Some have decried this as being a form of wilful blindness or ignorance, but it really is more acknowledging ignorance which was there already, and does not change through me guessing and putting my own labels upon people. If a person speaks up and says “I think that my experience as a black/lesbian/proletarian/zoroastrian/etc person is relevant here”, then I accept that it is and I listen and try to benefit from their experiences.
I had the misfortune to be in the Boys Brigade, which is the organisation that the Scouts came from. I am sure that the American Fundamentalists would feel far happier with their sons in that organisation.
However, if you are LGBT I would recommend staying well clear of it. To be honest, I would just recommend that anyone stays well clear of it, unless they like having drill practice every week.
Yet, on the other side of the country it was well known our teachers were hiding in the local pub at lunch hour, just to get away from the students. Hell, getting busted in the school zone right in front of our school was the only thing that initiated action against one famously drunk-all-the-time teacher we had (and I am not entirely sure how much was the school board taking action and how much was the “drunk driving in a school zone” effects. BCTF is a force most do not want to reckon with.
AFAIK the Scouts were nothing to do with the BB. I remember when anyone mentioned the BB my parents would do the look they reserved for the JWs or the Mormons. The history I was told was that the Scouts were almost self organising, a grassroots organisation. Is this wrong?
Sorry, which country? I’m in Canada, and the province I’m in (Ontario) has famously strict drinking laws, many of which are pretty much how they were put in place when Prohibition ended {looks wistfully towards Quebec}.
I’m going to go out on a limb and consider a pub close enough to go to during lunch hour sounds like the UK to me, and post this:
Bottom line is, schools are under a lot of pressure to be safe for students, and the most common solution to that is to expect small “c” conservative behaviour from staff. Which can make it difficult when they’re expected to also be progressive on things like gender.
That’s a shitty thing to say, especially to someone who’s got family in Kelowna/Penticton. I’m not the “other side of the country” from you, I’m in the middle.
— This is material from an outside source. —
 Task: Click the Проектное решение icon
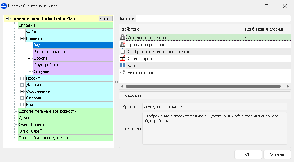123,44
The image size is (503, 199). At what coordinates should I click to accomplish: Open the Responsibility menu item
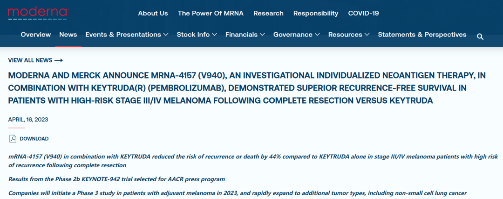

Hence the confusion.
How can you know I’ve forgotten about you when I don’t know where the hell you are?
Before Robert Baden-Powell started the scouting movement he was a Boys Brigade officer, who became vice president of the organisation in 1903. He did an experiment where some Boys Brigade companies would become Boys Brigade Scouts, later these groups split off to become the Boy Scouts.
One of the reasons for splitting off was that the scouting movement was more progressive for the time, and as far as I know It always has been.
I think the reason I ended up in the BB was because there weren’t any scouts nearby. I could walk to and from the local church on my own, but the nearest scouts was a car drive away and my mum couldn’t drive at the time (my dad was in the merchant navy and away quite a bit). I would rather have been in the guides but they wouldn’t have let a trans girl in back then even if I could have got away with transition.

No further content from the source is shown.